[Supplied text]
===============

On 2015-07-17 10:50, li...@haller-berlin.de wrote:
Junio C Hamano <gits...@pobox.com> wrote:

Beat Bolli <dev+...@drbeat.li> writes:

> When referring to earlier commits in commit messages or other text, one
> of the established formats is
>
>     <abbrev-sha> ("<summary>", <author-date>)
> ...
> +proc copysummary {} {
> +    global rowmenuid commitinfo
> +
> +    set id [string range $rowmenuid 0 7]
> +    set info $commitinfo($rowmenuid)
> +    set commit [lindex $info 0]

7 hexdigits is not always an appropriate value for all projects.
The minimum necessary to guarantee uniqueness varies on project, and
it is not a good idea to hardcode such a small value.  Not-so-old
Linux kernel history seems to use at least 12, for example.

I believe that the "one of the established formats" comes from a
"git one" alias I published somewhere long time ago, that did
something like this:

  git show -s --abbrev=8 --pretty='format:%h (%s, %ai' "$@" |
sed -e 's/ [012][0-9]:[0-5][0-9]:[0-5][0-9] [-+][0-9][0-9][0-9][0-9]$/)/'

where the combination of --abbrev=8 and format:%h asks for a unique
abbreviation that is at least 8 hexdigits long but can use more than
8 if it is not long enough to uniquely identify the given commit.

For the intended use case of this feature (referring to earlier commits
in commit messages), guaranteeing uniqueness isn't sufficiant either.

===============

[Given information]
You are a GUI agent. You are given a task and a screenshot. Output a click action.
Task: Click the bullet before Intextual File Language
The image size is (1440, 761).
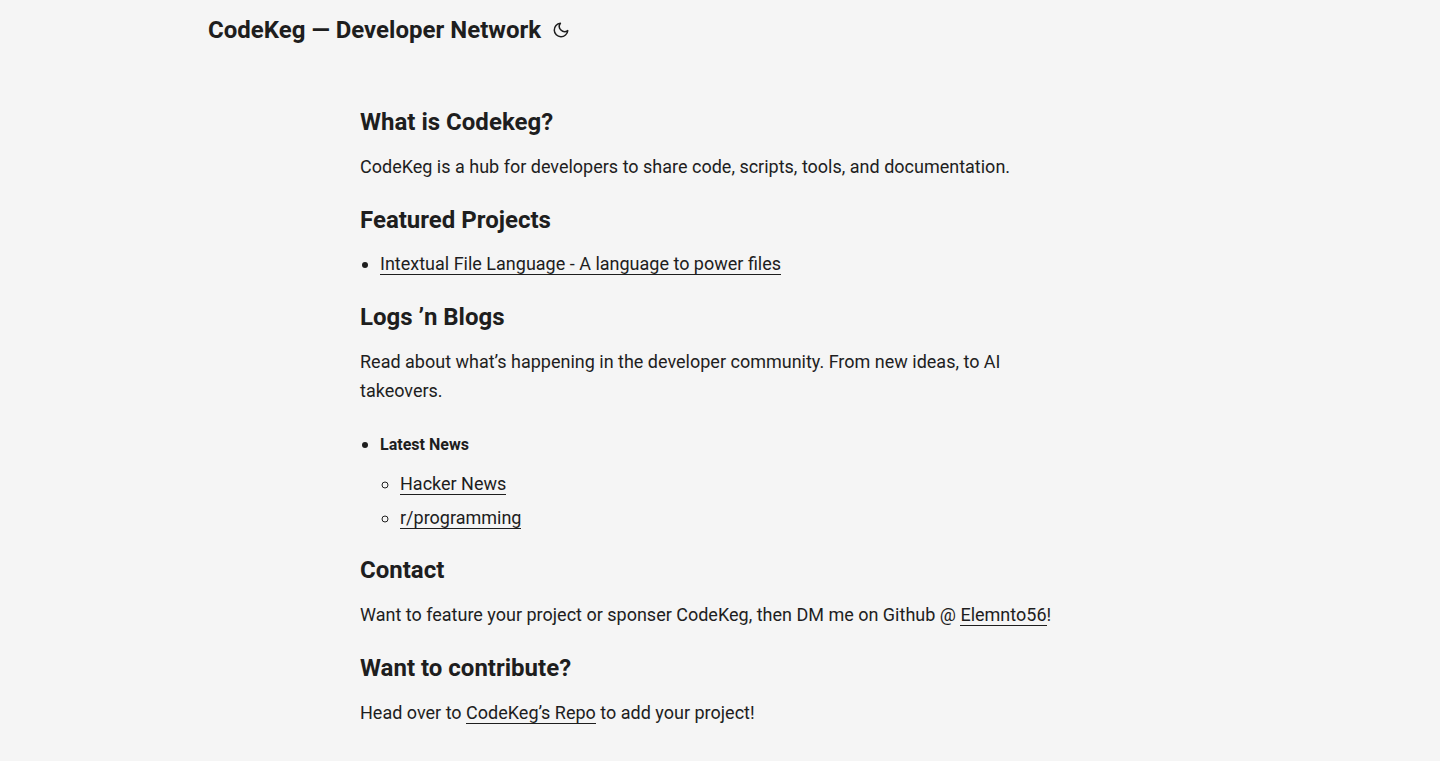click(366, 265)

===============

[Short problem 1] In the email about abbreviating commit hashes, how many hexdigits does not-so-old Linux kernel history seem to use at minimum?
[Short problem 2] Continue the email about abbreviating commit hashes from its last sentence, keeping its tone and line of argument.

[Task response 1] At least 12 hexdigits.

[Task response 2]
What is unique at the time of creating the commit might no longer be
unique a few years later.

This is true, but the purpose of the format with the summary text and date is exactly to make it redundant enough that the hash doesn't have to be unique
in eternity.

So one strategy would be to add one or two digits to what %h returns, to
give some future leeway; or rely on the user to configure core.abbrev
appropriatly for their project; or just make the hard-coded value
configurable, as Hannes suggests.

FWIW, a discussion of this that I find useful can be found here:
<http://blog.cuviper.com/2013/11/10/how-short-can-git-abbreviate/>.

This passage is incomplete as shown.